It’s been a while since I mentioned the Mitford Sisters in any meaningful way. I was intending, last year, to make them the subject of my first solo stand-up show at the Edinburgh Fringe, but the recession altered my plans, and by the time I was making plans to go up this year, Secret Dancing had eclipsed them somewhat. This is not to say I mightn’t one day expand the 20-minute Mitfords set I worked up for Robin Ince’s School For Gifted Children back in 2008, when I was in the first flush of my Mitfords obsession. (It’s still available as a podcast, number 65a on iTunes, recorded at a Collings & Herrin gig in Brighton.) I made some overtures at Radio 4 about getting a documentary off the ground about my unprecedented love for five dead aristocrats and one alive one – working title: I ♥ The Mitford Sisters – but it came to nothing. Then the news that a Mitfords-based sitcom was already in development put me off further. (I was even drafted in as a possible co-writer/script editor on this project by the production company who had it in development, but nothing came of that either. I thought it was a brilliant idea, but I couldn’t really see BBC3 commissioning a sitcom set in the 1930s.)

Anyway, the imminent publication, and current promotion of Deborah Cavendish née Devonshire née Mitford’s belated memoir Wait For Me has put the sisters back in the spotlight. Debo is 90 and entirely with it; a game old girl. At the height of my obsession, I felt it was my sole purpose to meet her before she died. That was why I wanted to make a documentary about the Mitfords: to afford myself the excuse, and the official hook. Maybe I should reignite my own passion, and put that quest back on the agenda.

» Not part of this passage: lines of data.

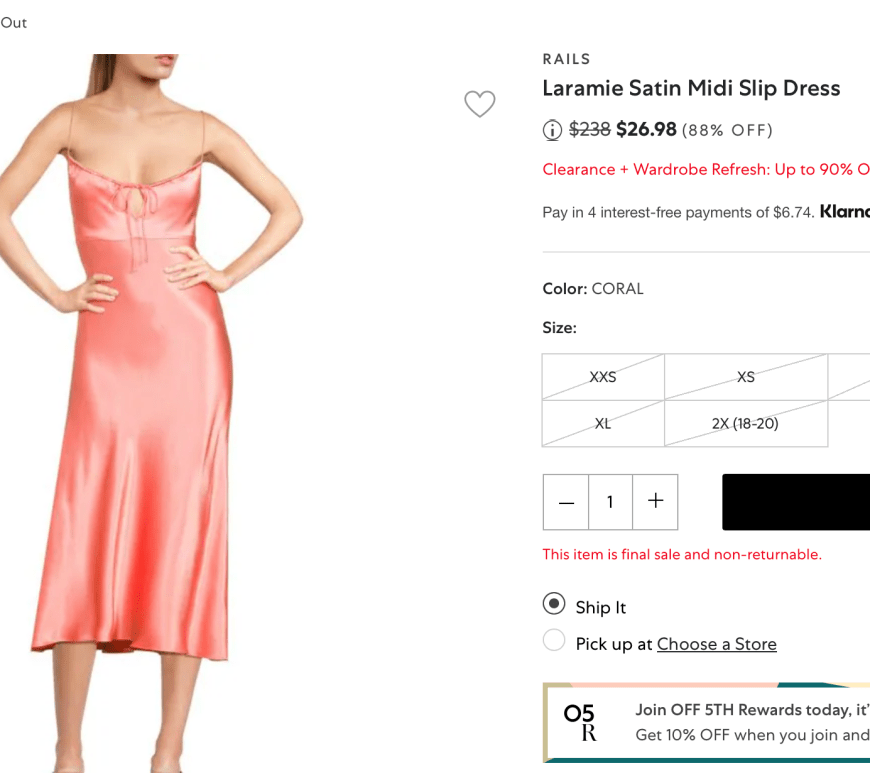The width and height of the screenshot is (870, 773).
Task: Click the Klarna logo
Action: (x=845, y=212)
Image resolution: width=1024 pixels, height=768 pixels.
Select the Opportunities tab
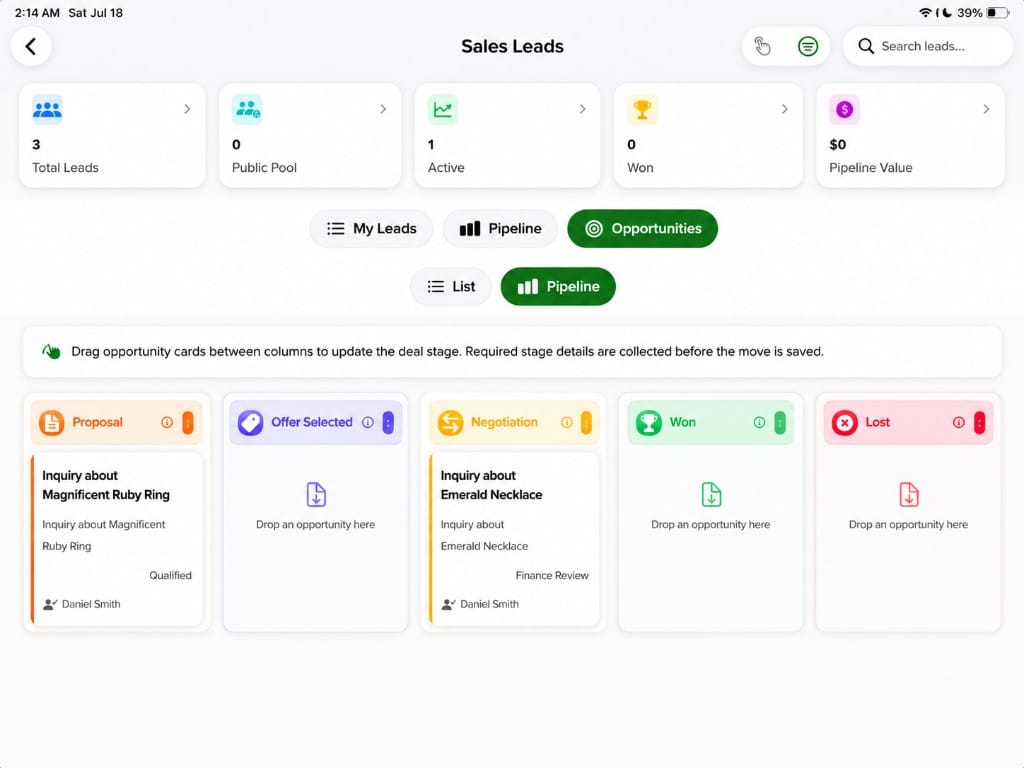(x=643, y=229)
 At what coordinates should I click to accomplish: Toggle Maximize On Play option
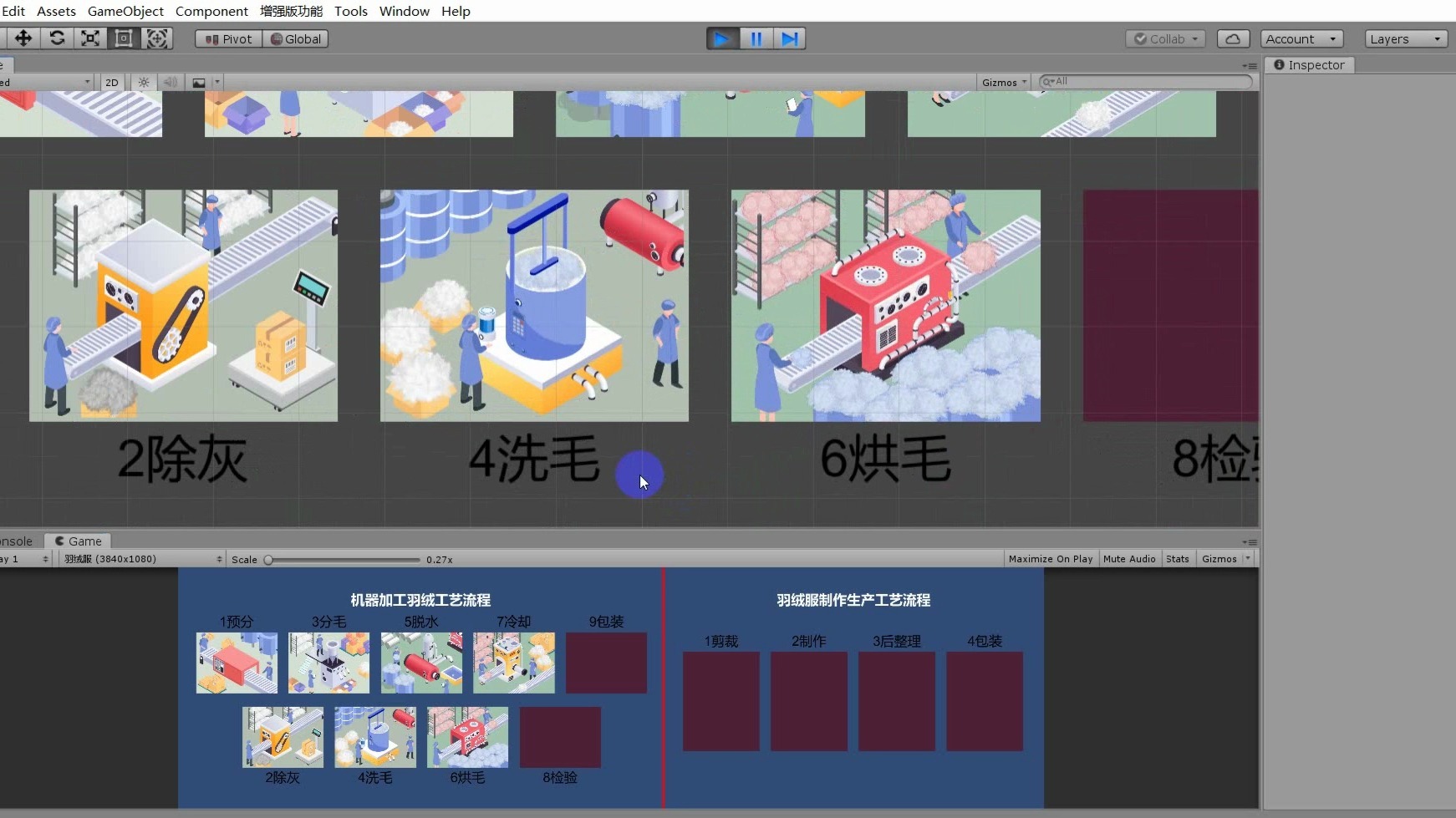pyautogui.click(x=1050, y=559)
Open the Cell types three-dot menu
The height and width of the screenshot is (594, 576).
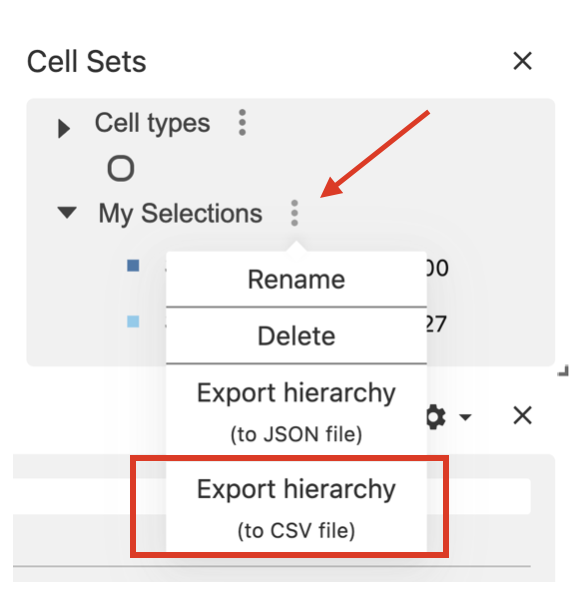point(243,122)
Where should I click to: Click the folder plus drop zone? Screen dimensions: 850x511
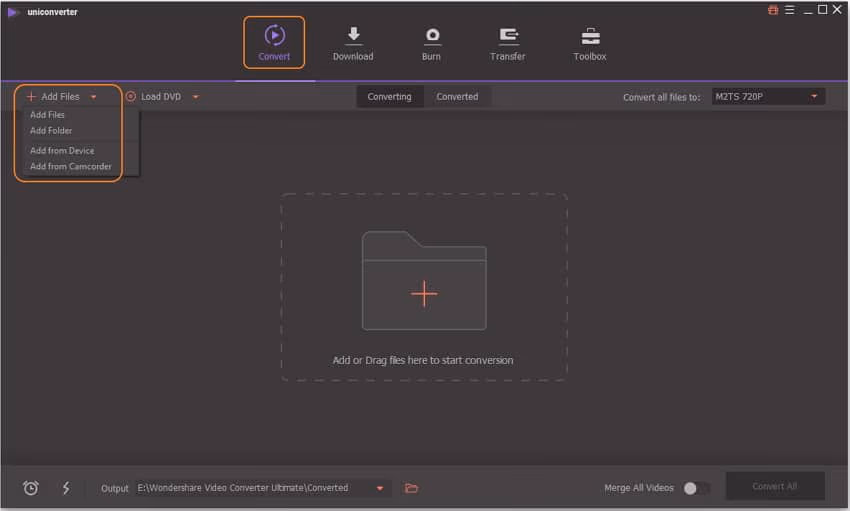tap(424, 292)
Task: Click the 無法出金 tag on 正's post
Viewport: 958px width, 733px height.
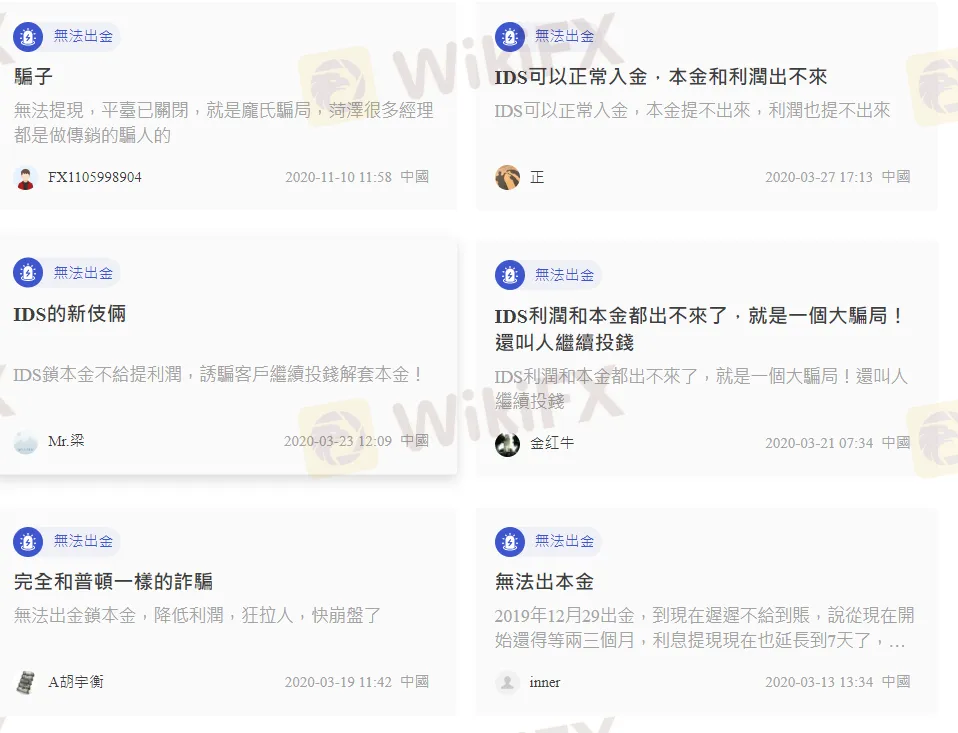Action: click(565, 37)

By the way, this may have gone by the time you look, it being Wikipedia, but as you may be able to see above, I have been added to the Mitford Sisters entry. It doesn’t exactly read like vandalism, but a citation is definitely needed. Perhaps somebody could cite this blog entry. I was asked on Twitter, as I am routinely asked, which is the best book about the Mitford Sisters to start with. So I have decided to republish my own Mitfords reading guide, which I wrote last year, and still stands.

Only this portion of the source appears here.